Stored records

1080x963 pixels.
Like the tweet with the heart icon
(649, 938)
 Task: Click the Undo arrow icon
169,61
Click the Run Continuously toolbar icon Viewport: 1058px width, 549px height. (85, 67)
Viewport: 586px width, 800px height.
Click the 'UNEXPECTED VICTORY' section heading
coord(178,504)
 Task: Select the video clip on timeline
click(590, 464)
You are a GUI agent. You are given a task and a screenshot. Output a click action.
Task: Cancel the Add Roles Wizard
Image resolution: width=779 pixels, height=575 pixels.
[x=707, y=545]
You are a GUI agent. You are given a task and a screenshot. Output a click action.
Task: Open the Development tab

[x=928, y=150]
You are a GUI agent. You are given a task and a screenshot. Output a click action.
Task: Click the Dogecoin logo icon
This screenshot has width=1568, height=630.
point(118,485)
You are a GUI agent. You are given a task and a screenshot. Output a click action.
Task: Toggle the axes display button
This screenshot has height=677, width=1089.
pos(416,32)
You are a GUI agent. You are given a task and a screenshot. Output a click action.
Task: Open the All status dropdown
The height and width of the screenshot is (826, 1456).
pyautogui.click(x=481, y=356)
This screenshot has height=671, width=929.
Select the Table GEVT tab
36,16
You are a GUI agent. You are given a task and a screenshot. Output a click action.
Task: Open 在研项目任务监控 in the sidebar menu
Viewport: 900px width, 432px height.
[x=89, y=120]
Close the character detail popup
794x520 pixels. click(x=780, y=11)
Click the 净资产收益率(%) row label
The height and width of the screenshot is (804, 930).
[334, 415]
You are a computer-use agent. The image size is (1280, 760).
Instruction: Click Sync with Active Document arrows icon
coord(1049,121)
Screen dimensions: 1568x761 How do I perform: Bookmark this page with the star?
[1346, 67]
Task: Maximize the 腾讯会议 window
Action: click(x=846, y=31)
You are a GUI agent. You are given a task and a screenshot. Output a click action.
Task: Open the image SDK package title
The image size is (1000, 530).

TASK REQUIREMENTS: Lines after the one containing "Task: Cancel the Add Roles Wizard" are not part of the task. Output the entries exactly from their first line through that one.

WRITTEN SOLUTION:
1080x963 pixels.
Like the tweet with the heart icon
(649, 938)
 Task: Click the Undo arrow icon
169,61
Click the Run Continuously toolbar icon Viewport: 1058px width, 549px height. (85, 67)
Viewport: 586px width, 800px height.
Click the 'UNEXPECTED VICTORY' section heading
coord(178,504)
 Task: Select the video clip on timeline
click(590, 464)
You are a GUI agent. You are given a task and a screenshot. Output a click action.
Task: Cancel the Add Roles Wizard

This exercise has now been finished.